▶ [Given information]:
---+---

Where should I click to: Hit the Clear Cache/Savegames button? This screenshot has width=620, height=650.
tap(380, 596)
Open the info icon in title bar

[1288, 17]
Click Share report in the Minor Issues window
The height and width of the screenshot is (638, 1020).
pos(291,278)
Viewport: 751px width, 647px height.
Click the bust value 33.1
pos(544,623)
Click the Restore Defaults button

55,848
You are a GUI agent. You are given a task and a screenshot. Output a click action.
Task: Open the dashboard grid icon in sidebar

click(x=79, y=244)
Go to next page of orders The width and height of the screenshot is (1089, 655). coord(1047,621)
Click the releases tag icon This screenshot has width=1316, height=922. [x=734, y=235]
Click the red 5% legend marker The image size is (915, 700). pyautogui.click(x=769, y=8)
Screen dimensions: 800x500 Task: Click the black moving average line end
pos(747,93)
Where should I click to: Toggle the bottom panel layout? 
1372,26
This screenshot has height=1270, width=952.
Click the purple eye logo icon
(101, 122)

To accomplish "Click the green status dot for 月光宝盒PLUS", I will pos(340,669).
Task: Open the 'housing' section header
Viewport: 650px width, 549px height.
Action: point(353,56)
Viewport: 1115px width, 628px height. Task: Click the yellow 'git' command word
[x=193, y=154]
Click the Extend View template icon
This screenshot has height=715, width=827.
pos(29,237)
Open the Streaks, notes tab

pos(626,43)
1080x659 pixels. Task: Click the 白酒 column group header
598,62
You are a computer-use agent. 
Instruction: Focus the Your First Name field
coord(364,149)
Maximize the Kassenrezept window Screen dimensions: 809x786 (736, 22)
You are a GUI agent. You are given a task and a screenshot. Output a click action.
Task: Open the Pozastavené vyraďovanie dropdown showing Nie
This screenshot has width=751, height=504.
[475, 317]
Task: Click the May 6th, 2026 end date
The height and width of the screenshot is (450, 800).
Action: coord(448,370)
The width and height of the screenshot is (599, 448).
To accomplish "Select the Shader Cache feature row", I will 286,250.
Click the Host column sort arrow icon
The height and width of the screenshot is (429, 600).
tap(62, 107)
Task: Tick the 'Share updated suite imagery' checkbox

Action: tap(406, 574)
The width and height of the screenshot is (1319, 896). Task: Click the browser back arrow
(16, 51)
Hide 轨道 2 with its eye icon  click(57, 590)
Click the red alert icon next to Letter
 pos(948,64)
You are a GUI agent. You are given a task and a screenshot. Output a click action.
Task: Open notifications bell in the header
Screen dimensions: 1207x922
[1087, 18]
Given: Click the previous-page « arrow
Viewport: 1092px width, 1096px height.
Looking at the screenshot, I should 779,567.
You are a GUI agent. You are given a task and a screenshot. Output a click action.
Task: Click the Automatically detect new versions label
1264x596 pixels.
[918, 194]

---+---

▶ [Exercise prompt]:
Transcribe exactly, starting at the line with "Click the Extend View template icon" and continuing through the last line of the data above; leave out all earlier lines.

▶ [Task result]:
Click the Extend View template icon
This screenshot has height=715, width=827.
pos(29,237)
Open the Streaks, notes tab

pos(626,43)
1080x659 pixels. Task: Click the 白酒 column group header
598,62
You are a computer-use agent. 
Instruction: Focus the Your First Name field
coord(364,149)
Maximize the Kassenrezept window Screen dimensions: 809x786 (736, 22)
You are a GUI agent. You are given a task and a screenshot. Output a click action.
Task: Open the Pozastavené vyraďovanie dropdown showing Nie
This screenshot has width=751, height=504.
[475, 317]
Task: Click the May 6th, 2026 end date
The height and width of the screenshot is (450, 800).
Action: coord(448,370)
The width and height of the screenshot is (599, 448).
To accomplish "Select the Shader Cache feature row", I will 286,250.
Click the Host column sort arrow icon
The height and width of the screenshot is (429, 600).
tap(62, 107)
Task: Tick the 'Share updated suite imagery' checkbox

Action: tap(406, 574)
The width and height of the screenshot is (1319, 896). Task: Click the browser back arrow
(16, 51)
Hide 轨道 2 with its eye icon  click(57, 590)
Click the red alert icon next to Letter
 pos(948,64)
You are a GUI agent. You are given a task and a screenshot. Output a click action.
Task: Open notifications bell in the header
Screen dimensions: 1207x922
[1087, 18]
Given: Click the previous-page « arrow
Viewport: 1092px width, 1096px height.
Looking at the screenshot, I should 779,567.
You are a GUI agent. You are given a task and a screenshot. Output a click action.
Task: Click the Automatically detect new versions label
1264x596 pixels.
[918, 194]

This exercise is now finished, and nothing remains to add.